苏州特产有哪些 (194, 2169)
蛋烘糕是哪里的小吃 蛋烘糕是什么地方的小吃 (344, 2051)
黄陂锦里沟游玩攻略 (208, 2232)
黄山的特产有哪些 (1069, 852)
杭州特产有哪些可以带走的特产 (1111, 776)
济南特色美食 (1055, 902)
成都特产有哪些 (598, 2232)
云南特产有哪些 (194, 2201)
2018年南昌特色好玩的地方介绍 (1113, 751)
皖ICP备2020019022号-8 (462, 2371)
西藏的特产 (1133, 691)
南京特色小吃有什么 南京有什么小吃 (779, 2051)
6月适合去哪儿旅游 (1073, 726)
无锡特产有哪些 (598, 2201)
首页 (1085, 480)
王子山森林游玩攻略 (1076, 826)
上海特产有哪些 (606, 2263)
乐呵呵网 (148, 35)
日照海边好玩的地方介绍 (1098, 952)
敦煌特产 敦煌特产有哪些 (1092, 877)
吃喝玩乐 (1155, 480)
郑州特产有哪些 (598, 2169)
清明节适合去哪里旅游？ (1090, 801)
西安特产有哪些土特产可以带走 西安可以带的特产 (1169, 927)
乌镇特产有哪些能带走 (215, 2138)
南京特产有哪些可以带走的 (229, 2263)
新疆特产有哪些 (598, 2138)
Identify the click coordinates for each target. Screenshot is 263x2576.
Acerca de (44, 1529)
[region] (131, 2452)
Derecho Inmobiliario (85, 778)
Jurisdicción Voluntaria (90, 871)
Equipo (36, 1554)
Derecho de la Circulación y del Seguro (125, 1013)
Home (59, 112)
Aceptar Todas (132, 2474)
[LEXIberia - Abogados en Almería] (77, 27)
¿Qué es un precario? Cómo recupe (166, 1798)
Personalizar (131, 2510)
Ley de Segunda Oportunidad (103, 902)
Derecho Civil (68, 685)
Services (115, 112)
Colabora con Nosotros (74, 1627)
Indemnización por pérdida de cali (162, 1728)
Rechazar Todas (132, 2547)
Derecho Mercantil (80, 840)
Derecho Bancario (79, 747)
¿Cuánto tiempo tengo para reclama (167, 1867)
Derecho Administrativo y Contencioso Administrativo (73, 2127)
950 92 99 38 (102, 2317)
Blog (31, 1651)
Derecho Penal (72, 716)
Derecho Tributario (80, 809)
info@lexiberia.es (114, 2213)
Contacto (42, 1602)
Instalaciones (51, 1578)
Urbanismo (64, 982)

******************************

* **EXERCISE DIRECTIONS**
Report back each line of the entries that holds the string "Derecho".

* **WRITTEN REPLY**
Derecho Inmobiliario (85, 778)
Derecho de la Circulación y del Seguro (125, 1013)
Derecho Civil (68, 685)
Derecho Mercantil (80, 840)
Derecho Bancario (79, 747)
Derecho Administrativo y Contencioso Administrativo (73, 2127)
Derecho Penal (72, 716)
Derecho Tributario (80, 809)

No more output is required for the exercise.